A nuclear reactor fuel extraction method for extracting a fuel assembly from a unit cell composed of a cross-shaped control rod and a set of two fuel cells and two rows and two columns surrounding the control rod,
From the state in which the four fuel assemblies are loaded and the cruciform control rods are fully inserted, first, the fuel assemblies of the two diagonal bodies of the cell are pulled out, and then the cruciform control rods are A method for removing fuel from a nuclear reactor, comprising partially extracting and finally extracting the remaining two fuel assemblies. The method for removing fuel from a nuclear reactor according to claim 1,
Partial extraction of the cruciform control rod means that the cruciform control rod when the region containing the neutron absorber in the cruciform control rod overlaps the effective region of the fuel assembly and the cruciform control rod is inserted A method for removing fuel from a nuclear reactor, wherein the rod does not fall down and does not interfere with removal of the fuel assembly even if the cross-shaped control rod is tilted. The method for removing fuel from a nuclear reactor according to claim 1,
The partial pulling out of the cruciform control rod means that the length of the cruciform control rod is pulled out by a length of 1/24 or less and 1/2 or less when the length of the cross control rod is divided into 24. Reactor fuel removal method characterized. A nuclear reactor fuel exchange method for exchanging the fuel assemblies in a unit cell composed of a cross-shaped control rod and a set of two rows and two columns and four fuel assemblies surrounding the rod.

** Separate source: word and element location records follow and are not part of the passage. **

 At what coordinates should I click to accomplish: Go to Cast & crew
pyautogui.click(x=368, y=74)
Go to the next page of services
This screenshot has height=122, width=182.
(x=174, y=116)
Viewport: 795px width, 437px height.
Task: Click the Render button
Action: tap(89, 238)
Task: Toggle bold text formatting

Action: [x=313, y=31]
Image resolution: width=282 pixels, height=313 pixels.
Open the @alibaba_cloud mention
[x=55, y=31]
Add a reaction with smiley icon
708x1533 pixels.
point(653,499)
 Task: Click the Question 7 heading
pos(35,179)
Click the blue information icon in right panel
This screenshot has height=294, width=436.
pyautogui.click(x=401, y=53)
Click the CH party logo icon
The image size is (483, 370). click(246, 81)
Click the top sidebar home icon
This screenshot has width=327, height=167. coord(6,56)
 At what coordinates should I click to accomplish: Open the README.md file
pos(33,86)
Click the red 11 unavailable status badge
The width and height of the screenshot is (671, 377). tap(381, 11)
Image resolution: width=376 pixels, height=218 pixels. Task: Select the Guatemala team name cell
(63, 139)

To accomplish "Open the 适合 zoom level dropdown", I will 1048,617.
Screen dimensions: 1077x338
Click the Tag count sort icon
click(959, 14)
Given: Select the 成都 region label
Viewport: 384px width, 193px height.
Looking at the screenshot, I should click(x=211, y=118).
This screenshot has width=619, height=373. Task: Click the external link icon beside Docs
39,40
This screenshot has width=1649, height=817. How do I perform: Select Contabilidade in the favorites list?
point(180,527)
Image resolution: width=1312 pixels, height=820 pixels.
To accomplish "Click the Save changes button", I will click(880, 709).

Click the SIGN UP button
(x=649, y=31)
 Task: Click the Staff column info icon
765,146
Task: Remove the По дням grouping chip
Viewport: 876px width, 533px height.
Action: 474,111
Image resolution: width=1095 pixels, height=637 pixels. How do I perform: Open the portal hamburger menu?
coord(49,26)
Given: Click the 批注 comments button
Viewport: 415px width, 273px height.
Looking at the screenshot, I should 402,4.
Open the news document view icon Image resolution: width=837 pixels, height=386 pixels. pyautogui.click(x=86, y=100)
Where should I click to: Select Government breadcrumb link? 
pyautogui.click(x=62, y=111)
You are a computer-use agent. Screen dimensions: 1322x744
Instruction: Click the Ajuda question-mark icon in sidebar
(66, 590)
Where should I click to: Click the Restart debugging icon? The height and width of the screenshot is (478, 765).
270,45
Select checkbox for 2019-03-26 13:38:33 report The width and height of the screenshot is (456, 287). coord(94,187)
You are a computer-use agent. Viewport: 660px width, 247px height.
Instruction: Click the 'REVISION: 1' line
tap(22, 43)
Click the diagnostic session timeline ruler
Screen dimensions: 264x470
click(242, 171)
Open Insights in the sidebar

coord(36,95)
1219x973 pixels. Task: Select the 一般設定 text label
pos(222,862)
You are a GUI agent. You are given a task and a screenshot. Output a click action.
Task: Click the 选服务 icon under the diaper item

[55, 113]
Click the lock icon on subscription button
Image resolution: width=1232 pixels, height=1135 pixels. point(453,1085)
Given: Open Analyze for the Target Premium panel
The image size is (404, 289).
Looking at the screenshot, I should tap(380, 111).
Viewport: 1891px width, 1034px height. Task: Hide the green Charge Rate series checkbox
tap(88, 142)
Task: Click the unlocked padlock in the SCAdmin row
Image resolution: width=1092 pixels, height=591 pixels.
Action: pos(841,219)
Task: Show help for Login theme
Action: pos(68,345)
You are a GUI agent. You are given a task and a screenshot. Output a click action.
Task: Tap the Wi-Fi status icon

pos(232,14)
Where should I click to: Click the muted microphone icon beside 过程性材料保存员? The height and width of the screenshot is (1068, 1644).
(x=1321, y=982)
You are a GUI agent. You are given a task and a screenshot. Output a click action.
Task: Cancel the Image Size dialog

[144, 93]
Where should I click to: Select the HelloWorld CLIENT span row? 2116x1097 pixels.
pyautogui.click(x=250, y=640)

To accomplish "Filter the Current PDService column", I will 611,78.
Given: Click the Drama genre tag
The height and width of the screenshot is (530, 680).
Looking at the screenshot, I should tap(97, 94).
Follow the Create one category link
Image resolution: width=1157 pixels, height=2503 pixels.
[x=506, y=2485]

From the state in which the four fuel assemblies are loaded and the cruciform control rods are fully inserted, first, the fuel assemblies of the two diagonal bodies of the cell are pulled out, and then the cruciform control rods are Partially withdrawn, withdrawing the remaining two fuel assemblies from this state, then loading the two new fuel assemblies diagonally with respect to each other, then inserting the full cross-shaped control rod, and finally And the remaining two new fuel assemblies 9 are loaded diagonally. The method for refueling a nuclear reactor according to claim 4,
Partial extraction of the cruciform control rod means that the cruciform control rod when the region containing the neutron absorber in the cruciform control rod overlaps the effective region of the fuel assembly and the cruciform control rod is inserted A method for refueling a nuclear reactor, characterized in that the rod does not fall down and does not interfere with the removal of the fuel assembly even if the cross-shaped control rod is tilted. The method for refueling a nuclear reactor according to claim 4,
The partial pulling out of the cruciform control rod means that the length of the cruciform control rod is pulled out by a length of 1/24 or less and 1/2 or less when the length of the cross control rod is divided into 24. Reactor fuel exchange method characterized. A nuclear fuel loading method for loading a fuel assembly of a unit cell composed of a cross-shaped control rod and a set of four fuel assemblies in two rows and two columns surrounding the rod,
From the state in which the fuel assembly is not loaded and all the cross-shaped control rods are pulled out, first, the cross-shaped control rods are partially inserted to the extent that they can stand on their own, and then 2 The fuel assembly is loaded diagonally with respect to each other, then the cross-shaped control rods are fully inserted, and finally the remaining two diagonal fuel assemblies are loaded. Fuel loading method. A nuclear fuel loading method for loading a fuel assembly of a unit cell composed of a cross-shaped control rod and a set of four fuel assemblies in two rows and two columns surrounding the rod,
From the state in which all the fuel assemblies of the core are pulled out and all the cross-shaped control rods are all pulled out, first, partially insert the cross-shaped control rods in a range where all the cells can stand on their own, and then In addition, all the cells are loaded with two diagonal fuel assemblies, then all the cross-shaped control rods of all cells are inserted, and finally all the remaining fuel assemblies are loaded. Reactor fuel loading method. The method of loading fuel in a nuclear reactor according to claim 7 or 8,
The partial insertion of the cruciform control rod means that the cruciform control rod is inserted when the region containing the neutron absorber in the cruciform control rod overlaps the effective region of the fuel assembly and the cruciform control rod is inserted. A fuel loading method for a nuclear reactor, characterized in that the rod does not fall down and does not interfere with the insertion of the fuel assembly even if the cross-shaped control rod is tilted. The method of loading fuel in a nuclear reactor according to claim 7 or 8,
The partial insertion of the cross-shaped control rod means that the length of the cross-shaped control rod is inserted by a length not less than 1/24 and not more than 1/2 when the length of the cross-shaped control rod is divided into 24. Reactor fuel loading method.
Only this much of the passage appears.